Tinariwen Inside/Outside: The Joshua Tree Sessions Anti-
While recording the songs for Emmaar
at the Mojave desert, Tinariwen band members also recorded some of the songs that would appear on this record on acoustic guitars, strumming and chanting by a campfire. This is not the first time that the band would record outside on a remote location. For the purpose of recording Tassili
(Anti, 2011), they had to transport heavy recording gear and logistics to a canyon deep in the desert where they recorded primarily acoustic music. The five acoustic songs on this EP illustrate the power behind Tinariwen's songs. The atmosphere captured is both inviting and severe, and startlingly vivid. One can feel the crisp air outside where they are recording, and it certainly feels like nighttime.The guitars churn and thrum with a distinct heat before the melody of the next track winds into place. This EP is a welcome addition to the band's oeuvre.
Tracks and Personnel Emmaar
Tracks: Toumast Tincha, Chaghaybou, Arhegh Danagh, Timadrit In Sahara, Imidiwan Ahi Sigdim, Tahalamot, Sendad Eghlalan, Imdiwanin ahi Tifhamam, Koud Edhaz Emin, Emajer, Aghregh Medin (Hassan's Song), Adounia Ti Chidjret, Islegh Taghram Tifhamam, Tin Ihlan.
Personnel: Ibrahim Ag Alhabib: lead guitar, vocals; Alhassane Ag Touhami: guitar, vocals; Abdallah Ag Alhousseyni: acoustic guitar, vocals; Eyadou Ag Leche: bass guitar, acoustic guitar, calabash, vocals, backing vocals; Said Ag Ayad: percussion, backing vocals; Elaga Ag Hamid: guitar, backing vocals; Abdallah Ag Lamida ("Intidao") guitar, backing vocals; Mohammed Ag Tahada: percussion; Yad Abderrahmane: guitar, vocals.. Inside/Outside: The Joshua Tree Sessions
Tracks: Adounia ti-Chidjret, Imidiwan sadjdàt Tislim, Iljaych Tareq, Inàr Tissanàm, Tiwàyyen.

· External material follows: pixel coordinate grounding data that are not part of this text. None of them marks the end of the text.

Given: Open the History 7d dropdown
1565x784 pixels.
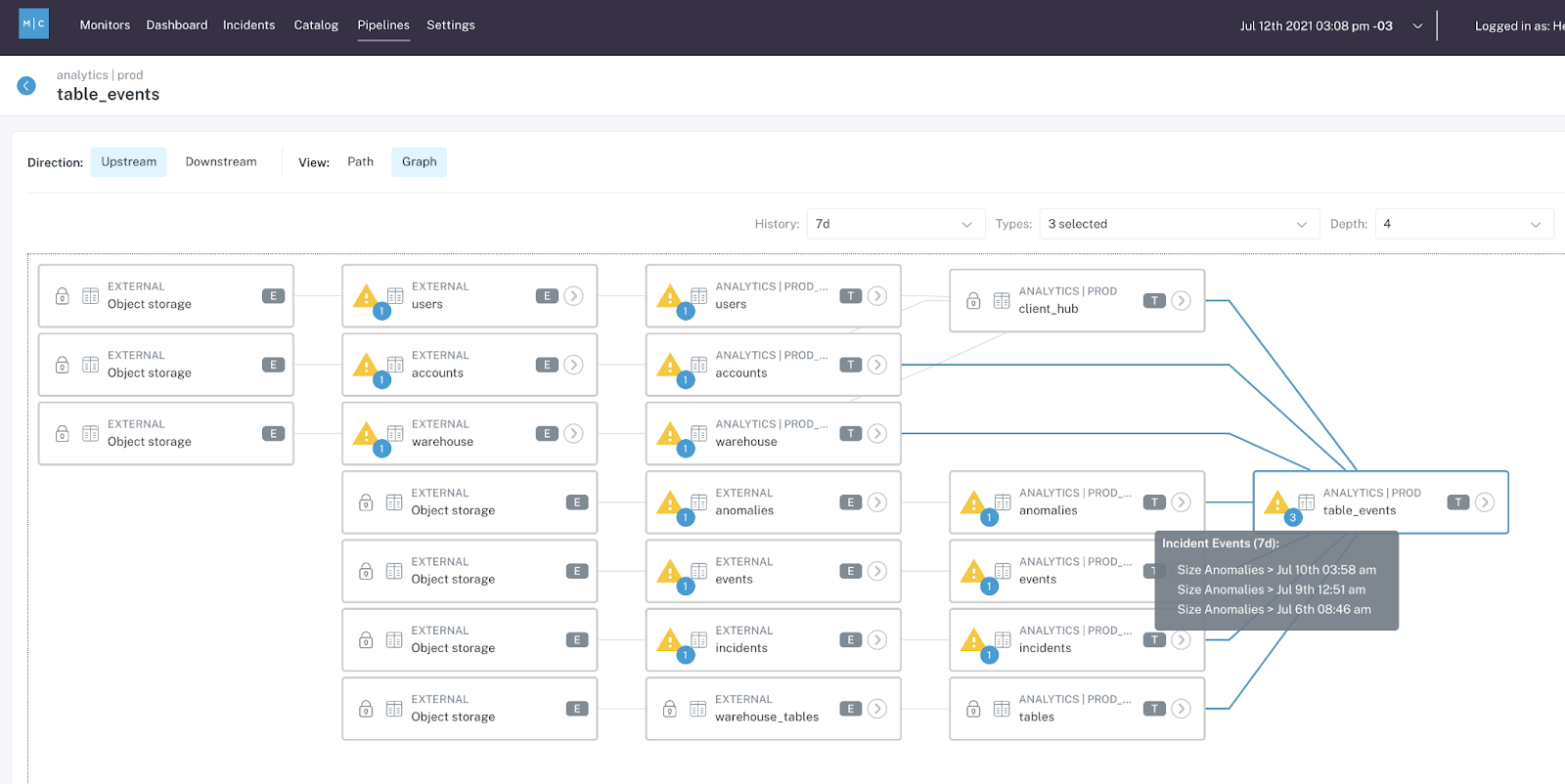Looking at the screenshot, I should point(894,224).
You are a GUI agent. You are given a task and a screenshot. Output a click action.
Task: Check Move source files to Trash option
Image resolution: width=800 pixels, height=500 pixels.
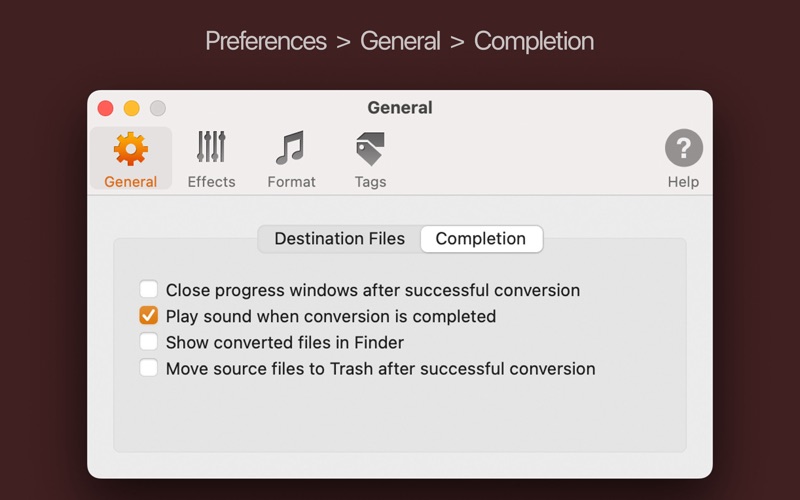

Personnel: Ibrahim Ag Alhabib: lead guitar, vocals; Alhassane Ag Touhami: guitar, vocals; Abdallah Ag Alhousseyni: acoustic guitar, vocals; Eyadou Ag Leche: bass guitar, acoustic guitar, calabash, vocals, backing vocals; Said Ag Ayad: percussion, backing vocals; Elaga Ag Hamid: guitar, backing vocals; Abdallah Ag Lamida ("Intidao") guitar, backing vocals; Mohammed Ag Tahada: percussion; Yad Abderrahmane: guitar, vocals.